The same dynamic could also shorten the time available to respond once software fixes become available. Forrester argues that attackers will have access to similar AI techniques, enabling them to inspect patches, infer what has changed, and identify routes to exploitation more quickly after a vendor releases an update.

That could change the balance between vulnerability disclosure and operational response. The period between a flaw becoming known and a working exploit appearing has long been a central measure of cyber risk, and Forrester believes AI may narrow that window further.

Disclosure strain

The report also points to pressure on the disclosure system itself. The Common Vulnerabilities and Exposures, or CVE, framework is already under strain, and a sharp rise in discovered flaws could push the industry toward more restricted, partner-led models for finding and fixing vulnerabilities instead of broad public disclosure.

Such a shift would have consequences for software suppliers, security researchers, and enterprise buyers. Public disclosure systems have traditionally provided a common reference point for tracking flaws across products and vendors, while closed processes would place more responsibility on trusted networks and bilateral coordination.

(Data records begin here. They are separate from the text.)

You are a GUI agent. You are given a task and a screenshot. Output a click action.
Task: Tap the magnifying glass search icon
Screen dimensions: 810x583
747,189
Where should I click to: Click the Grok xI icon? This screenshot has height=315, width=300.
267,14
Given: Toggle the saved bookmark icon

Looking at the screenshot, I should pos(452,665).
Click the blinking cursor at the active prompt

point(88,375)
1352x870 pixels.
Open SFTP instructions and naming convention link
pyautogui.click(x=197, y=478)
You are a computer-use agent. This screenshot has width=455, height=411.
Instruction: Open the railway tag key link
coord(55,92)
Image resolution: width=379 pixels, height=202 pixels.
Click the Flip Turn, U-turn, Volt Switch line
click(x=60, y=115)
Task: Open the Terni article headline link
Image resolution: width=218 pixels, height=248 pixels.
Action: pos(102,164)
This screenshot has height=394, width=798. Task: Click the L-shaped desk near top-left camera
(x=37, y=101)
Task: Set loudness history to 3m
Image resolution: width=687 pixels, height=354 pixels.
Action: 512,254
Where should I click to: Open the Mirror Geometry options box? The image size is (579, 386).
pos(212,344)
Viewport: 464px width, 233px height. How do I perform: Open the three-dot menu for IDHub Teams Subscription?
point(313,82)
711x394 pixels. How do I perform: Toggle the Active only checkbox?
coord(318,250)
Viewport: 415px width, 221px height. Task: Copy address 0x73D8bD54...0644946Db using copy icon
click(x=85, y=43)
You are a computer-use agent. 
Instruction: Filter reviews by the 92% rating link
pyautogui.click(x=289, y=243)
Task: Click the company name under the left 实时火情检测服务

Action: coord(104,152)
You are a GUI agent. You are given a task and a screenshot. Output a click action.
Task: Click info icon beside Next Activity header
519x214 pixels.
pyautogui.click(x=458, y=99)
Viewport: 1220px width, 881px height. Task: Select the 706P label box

Automation in remediation alone will not solve the problem. AI tools that help generate fixes or suggest response actions still depend on organisations having accurate asset inventories, a clear view of application architecture, and governance processes that support rapid decision-making.

Many businesses remain weak in those areas, particularly where infrastructure has grown through acquisitions or spans a mix of cloud, on-premises, and third-party environments. In those settings, determining whether a newly found vulnerability affects critical systems can take significant time, even before any patch is tested or approved.

Changing ownership

Security teams may have to rethink how they prioritise vulnerabilities and assign responsibility for response. Traditional severity ratings and linear triage models may be less useful in an environment where discovery is continuous and exploit development can also be accelerated by AI.

That would shift attention from simply ranking technical flaws to deciding which systems and business services must be addressed first, and who has the authority to act quickly when new weaknesses are identified. It also raises questions for boards and senior executives about whether current cyber governance models are suited to machine-speed discovery.

Forrester presents Project Glasswing as an early signal of that pressure, rather than a narrow product development story. The issue, in its view, is not only whether a single model can find more bugs, but whether the wider security system can absorb a higher volume of vulnerability intelligence without becoming overwhelmed.

"If true - and we have little reason to doubt the veracity of the claims - this will break the vulnerability management playbook and perhaps the cybersecurity approaches of today," Forrester analysts wrote.